Let us demonstrate the usage by breaking the model.
[1]:
import sys
sys.path.insert(0, "../../examples")
from paper_data_example import build_core_model
Downloading package metadata...
Fragments already downloaded
Downloading package metadata...
Fragments already downloaded
Downloading package metadata...
Fragments already downloaded
[2]:
tfa_model = build_core_model()
Using license file /home/vishnu/gurobi.lic
Academic license - for non-commercial use only
Read LP format model from file /tmp/tmpdzvydb7y.lp
Reading time = 0.00 seconds
: 72 rows, 190 columns, 720 nonzeros
Now lets change the concentration atp and find the objective value.
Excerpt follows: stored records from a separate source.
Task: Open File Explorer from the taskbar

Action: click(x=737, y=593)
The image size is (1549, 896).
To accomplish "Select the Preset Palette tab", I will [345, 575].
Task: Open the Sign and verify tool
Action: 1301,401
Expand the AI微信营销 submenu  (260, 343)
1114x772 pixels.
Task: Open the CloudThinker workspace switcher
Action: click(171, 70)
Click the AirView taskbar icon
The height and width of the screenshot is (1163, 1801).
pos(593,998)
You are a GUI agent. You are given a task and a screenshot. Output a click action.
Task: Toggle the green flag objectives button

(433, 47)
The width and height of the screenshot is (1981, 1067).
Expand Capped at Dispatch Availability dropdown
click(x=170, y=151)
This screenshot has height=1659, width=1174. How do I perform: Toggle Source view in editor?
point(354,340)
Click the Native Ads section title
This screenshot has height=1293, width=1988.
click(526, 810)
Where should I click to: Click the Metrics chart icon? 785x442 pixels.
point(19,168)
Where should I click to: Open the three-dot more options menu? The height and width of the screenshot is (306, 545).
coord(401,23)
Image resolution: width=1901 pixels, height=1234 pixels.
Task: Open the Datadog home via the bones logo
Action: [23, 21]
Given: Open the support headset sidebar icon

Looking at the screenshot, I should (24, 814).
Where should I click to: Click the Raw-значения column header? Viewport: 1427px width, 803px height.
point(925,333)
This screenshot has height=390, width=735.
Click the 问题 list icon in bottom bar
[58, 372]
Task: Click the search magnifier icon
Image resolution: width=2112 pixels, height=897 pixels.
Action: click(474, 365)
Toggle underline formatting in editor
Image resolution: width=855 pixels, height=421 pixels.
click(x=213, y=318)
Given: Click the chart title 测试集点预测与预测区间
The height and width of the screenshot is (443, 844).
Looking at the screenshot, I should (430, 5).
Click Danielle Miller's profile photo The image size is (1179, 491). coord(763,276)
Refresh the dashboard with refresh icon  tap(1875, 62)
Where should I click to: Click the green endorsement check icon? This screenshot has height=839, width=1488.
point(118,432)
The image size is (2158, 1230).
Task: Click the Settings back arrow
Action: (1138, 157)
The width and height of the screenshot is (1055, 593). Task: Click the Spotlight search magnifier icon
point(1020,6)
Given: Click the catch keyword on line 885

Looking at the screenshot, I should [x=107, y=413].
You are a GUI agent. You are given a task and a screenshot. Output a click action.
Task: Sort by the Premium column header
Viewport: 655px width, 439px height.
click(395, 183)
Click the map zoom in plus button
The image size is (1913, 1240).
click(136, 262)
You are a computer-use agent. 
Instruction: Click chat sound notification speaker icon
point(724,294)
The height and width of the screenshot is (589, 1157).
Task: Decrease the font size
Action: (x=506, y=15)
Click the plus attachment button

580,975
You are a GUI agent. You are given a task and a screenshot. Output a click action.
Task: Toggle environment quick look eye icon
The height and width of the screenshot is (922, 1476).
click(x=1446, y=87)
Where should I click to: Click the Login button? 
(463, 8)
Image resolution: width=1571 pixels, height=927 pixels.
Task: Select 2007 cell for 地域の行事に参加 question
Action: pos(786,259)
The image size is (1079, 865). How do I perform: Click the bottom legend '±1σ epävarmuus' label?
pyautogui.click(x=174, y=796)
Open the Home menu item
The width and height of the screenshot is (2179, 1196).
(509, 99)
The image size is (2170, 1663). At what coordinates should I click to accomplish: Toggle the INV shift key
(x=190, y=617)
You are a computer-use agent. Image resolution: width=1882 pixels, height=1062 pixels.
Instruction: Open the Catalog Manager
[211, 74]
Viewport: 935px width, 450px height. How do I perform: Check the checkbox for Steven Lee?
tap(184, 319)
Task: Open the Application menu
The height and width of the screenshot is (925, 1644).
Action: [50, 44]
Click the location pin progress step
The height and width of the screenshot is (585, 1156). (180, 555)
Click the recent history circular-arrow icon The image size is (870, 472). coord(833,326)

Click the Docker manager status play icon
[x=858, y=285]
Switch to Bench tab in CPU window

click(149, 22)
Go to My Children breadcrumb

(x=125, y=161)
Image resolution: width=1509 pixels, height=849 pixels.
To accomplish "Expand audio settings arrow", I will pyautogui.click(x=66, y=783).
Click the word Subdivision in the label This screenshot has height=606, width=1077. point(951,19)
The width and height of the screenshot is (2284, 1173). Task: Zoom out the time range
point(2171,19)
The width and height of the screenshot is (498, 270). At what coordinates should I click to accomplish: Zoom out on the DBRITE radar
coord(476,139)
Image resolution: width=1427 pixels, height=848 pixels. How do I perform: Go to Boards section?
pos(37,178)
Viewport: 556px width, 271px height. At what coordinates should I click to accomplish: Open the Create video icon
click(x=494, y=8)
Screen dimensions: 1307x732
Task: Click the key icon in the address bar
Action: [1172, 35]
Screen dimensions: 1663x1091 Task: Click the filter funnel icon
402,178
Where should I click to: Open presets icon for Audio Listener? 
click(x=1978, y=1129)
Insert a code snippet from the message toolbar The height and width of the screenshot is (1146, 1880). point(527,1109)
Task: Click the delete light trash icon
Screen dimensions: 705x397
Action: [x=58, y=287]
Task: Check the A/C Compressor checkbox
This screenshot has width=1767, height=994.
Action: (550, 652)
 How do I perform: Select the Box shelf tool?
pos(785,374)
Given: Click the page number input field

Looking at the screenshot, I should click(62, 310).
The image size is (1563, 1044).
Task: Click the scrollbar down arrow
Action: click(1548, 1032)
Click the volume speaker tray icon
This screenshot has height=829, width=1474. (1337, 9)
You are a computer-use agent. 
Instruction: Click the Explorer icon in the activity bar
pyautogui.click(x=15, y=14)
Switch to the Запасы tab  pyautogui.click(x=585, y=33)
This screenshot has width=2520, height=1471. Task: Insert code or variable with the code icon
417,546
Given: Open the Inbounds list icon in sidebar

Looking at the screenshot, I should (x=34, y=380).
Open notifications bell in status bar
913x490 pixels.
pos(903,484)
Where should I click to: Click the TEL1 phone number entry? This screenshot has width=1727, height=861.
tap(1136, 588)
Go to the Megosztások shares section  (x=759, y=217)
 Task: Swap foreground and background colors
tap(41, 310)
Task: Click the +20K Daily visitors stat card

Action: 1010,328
Then, we set the lower bound of objective variable higher than the solution to break the model.
[3]:
atp = tfa_model.metabolites.get_by_id('atp_c')
atp.concentration_min = 2e-3
atp.concentration_max = 5e-2
solution = tfa_model.optimize()
print(solution)
<Solution 0.374 at 0x7f3c6ad4dda0>
Now lets adjust the biomass lower bound to 0.5 and find out the IIS set of reactions using Gurobi
[4]:
biomass = tfa_model.reactions.get_by_id('BIOMASS_Ecoli_core_w_GAM')
biomass.lower_bound = 0.5
solution = tfa_model.optimize()
tfa_model.solver.problem.computeIIS() # model.solver.problem represents the solver interface model
for cons in tfa_model.solver.problem.getConstrs():
if cons.IISConstr:
print(cons)
<gurobi.Constr glc__D_e>
<gurobi.Constr gln__L_c>
<gurobi.Constr gln__L_e>
<gurobi.Constr glu__L_c>
<gurobi.Constr glu__L_e>
<gurobi.Constr icit_c>
<gurobi.Constr lac__D_c>
<gurobi.Constr lac__D_e>
<gurobi.Constr mal__L_c>
<gurobi.Constr mal__L_e>
<gurobi.Constr 13dpg_c>
<gurobi.Constr 2pg_c>
<gurobi.Constr 3pg_c>
<gurobi.Constr oaa_c>
<gurobi.Constr pep_c>
<gurobi.Constr 6pgc_c>
<gurobi.Constr 6pgl_c>
<gurobi.Constr pyr_c>
<gurobi.Constr pyr_e>
<gurobi.Constr r5p_c>
<gurobi.Constr ru5p__D_c>
<gurobi.Constr acald_c>
<gurobi.Constr s7p_c>
<gurobi.Constr acald_e>
<gurobi.Constr accoa_c>
<gurobi.Constr succ_c>
<gurobi.Constr succ_e>
<gurobi.Constr succoa_c>
<gurobi.Constr acon_C_c>
<gurobi.Constr xu5p__D_c>
<gurobi.Constr actp_c>
<gurobi.Constr adp_c>
<gurobi.Constr akg_c>
<gurobi.Constr akg_e>
<gurobi.Constr amp_c>
<gurobi.Constr cit_c>
<gurobi.Constr dhap_c>
<gurobi.Constr e4p_c>
<gurobi.Constr etoh_c>
<gurobi.Constr etoh_e>
<gurobi.Constr f6p_c>
<gurobi.Constr fdp_c>
<gurobi.Constr fru_e>
<gurobi.Constr fum_c>
<gurobi.Constr fum_e>
<gurobi.Constr g3p_c>
<gurobi.Constr g6p_c>
<gurobi.Constr directionality_ACONTb>
<gurobi.Constr ind_ACONTb>
<gurobi.Constr delG_ACONTb>
<gurobi.Constr directionality_ATPS4r>
<gurobi.Constr ind_ATPS4r>
<gurobi.Constr delG_ATPS4r>
This returned us a list of constraints that can be modified to make the model status optimal. One has to choose and modify the list of constraints to manipulate based on biological meaning.